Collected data
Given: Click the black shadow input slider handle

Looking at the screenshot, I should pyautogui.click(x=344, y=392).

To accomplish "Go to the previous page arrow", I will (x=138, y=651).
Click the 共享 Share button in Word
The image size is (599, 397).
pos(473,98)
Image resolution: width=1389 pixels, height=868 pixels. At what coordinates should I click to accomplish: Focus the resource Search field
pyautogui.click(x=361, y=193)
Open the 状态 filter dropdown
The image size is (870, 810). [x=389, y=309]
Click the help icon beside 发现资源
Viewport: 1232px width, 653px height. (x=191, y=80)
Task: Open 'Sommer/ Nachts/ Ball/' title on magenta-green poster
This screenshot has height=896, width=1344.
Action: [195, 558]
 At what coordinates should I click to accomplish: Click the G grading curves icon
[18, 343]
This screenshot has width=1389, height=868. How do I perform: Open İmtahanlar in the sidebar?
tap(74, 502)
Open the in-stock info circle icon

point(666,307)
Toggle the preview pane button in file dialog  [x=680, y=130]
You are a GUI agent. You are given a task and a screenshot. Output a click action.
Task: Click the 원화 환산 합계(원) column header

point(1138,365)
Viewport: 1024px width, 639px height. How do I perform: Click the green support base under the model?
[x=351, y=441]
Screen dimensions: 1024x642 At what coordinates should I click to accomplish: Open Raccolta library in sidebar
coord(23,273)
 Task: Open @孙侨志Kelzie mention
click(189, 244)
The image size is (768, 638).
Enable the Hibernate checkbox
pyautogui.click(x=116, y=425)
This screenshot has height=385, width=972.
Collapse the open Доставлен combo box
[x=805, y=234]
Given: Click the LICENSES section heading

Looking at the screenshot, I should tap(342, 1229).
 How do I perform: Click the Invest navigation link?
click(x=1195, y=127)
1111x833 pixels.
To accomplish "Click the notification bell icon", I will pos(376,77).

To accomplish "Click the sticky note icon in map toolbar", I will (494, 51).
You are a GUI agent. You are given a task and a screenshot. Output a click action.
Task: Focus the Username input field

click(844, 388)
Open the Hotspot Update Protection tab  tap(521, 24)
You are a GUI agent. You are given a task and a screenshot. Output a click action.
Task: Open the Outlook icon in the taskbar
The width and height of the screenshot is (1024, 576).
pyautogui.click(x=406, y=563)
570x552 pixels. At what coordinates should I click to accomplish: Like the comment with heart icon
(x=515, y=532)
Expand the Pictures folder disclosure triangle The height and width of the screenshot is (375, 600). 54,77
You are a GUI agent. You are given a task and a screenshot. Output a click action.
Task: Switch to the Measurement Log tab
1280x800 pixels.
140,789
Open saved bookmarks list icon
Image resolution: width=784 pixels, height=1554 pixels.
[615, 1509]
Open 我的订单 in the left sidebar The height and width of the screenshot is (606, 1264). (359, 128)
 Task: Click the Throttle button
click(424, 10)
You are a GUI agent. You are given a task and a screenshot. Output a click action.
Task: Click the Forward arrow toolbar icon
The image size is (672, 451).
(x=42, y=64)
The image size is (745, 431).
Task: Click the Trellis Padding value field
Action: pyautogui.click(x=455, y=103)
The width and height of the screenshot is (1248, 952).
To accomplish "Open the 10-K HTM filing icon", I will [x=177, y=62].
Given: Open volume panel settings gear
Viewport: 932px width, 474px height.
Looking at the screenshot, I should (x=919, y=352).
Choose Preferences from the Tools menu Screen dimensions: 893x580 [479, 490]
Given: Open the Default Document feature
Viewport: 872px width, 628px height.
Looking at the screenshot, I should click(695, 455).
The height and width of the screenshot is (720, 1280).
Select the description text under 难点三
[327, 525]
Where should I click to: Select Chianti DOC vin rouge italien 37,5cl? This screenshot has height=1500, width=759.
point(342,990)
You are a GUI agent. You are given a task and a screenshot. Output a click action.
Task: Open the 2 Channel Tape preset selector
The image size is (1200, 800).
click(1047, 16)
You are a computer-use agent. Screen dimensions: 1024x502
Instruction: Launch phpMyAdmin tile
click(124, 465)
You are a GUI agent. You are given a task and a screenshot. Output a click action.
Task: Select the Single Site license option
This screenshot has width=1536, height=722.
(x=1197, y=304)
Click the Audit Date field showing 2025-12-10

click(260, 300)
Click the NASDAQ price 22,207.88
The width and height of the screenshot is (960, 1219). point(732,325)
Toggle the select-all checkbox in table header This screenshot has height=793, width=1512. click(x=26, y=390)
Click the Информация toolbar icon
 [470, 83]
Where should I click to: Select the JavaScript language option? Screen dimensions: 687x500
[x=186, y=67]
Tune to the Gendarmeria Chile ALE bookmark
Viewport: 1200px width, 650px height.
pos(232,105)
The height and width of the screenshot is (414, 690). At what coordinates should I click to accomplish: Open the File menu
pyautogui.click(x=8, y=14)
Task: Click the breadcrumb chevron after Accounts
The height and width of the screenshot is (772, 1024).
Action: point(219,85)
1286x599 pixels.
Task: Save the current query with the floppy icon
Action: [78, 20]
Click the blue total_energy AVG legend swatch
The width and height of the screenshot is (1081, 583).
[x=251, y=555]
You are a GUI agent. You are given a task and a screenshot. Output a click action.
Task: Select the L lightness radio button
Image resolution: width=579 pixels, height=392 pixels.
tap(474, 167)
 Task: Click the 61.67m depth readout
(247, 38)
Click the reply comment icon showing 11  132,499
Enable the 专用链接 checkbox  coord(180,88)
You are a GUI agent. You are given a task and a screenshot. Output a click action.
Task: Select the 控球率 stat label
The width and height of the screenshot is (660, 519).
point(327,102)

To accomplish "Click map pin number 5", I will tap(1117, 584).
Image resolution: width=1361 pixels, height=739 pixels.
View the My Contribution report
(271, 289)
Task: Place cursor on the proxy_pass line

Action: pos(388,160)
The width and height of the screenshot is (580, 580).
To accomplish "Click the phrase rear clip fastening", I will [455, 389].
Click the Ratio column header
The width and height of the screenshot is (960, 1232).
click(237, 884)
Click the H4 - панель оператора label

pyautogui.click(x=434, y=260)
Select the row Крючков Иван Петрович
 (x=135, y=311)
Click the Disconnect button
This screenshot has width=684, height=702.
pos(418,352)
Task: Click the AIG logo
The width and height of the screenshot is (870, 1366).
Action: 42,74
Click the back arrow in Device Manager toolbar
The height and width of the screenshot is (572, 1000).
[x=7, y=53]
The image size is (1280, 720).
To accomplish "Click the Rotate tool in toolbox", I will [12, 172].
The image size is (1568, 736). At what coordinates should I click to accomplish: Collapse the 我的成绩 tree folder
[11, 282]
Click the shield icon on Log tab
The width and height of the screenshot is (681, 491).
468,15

▶ [WHAT IS EXPECTED] Among the lines above, repeat exactly those from the line with "570x552 pixels. At" to the line with "Task: Switch to the Measurement Log tab", counting both ends.

▶ [RESPONSE TO THIS EXERCISE]
570x552 pixels. At what coordinates should I click to accomplish: Like the comment with heart icon
(x=515, y=532)
Expand the Pictures folder disclosure triangle The height and width of the screenshot is (375, 600). 54,77
You are a GUI agent. You are given a task and a screenshot. Output a click action.
Task: Switch to the Measurement Log tab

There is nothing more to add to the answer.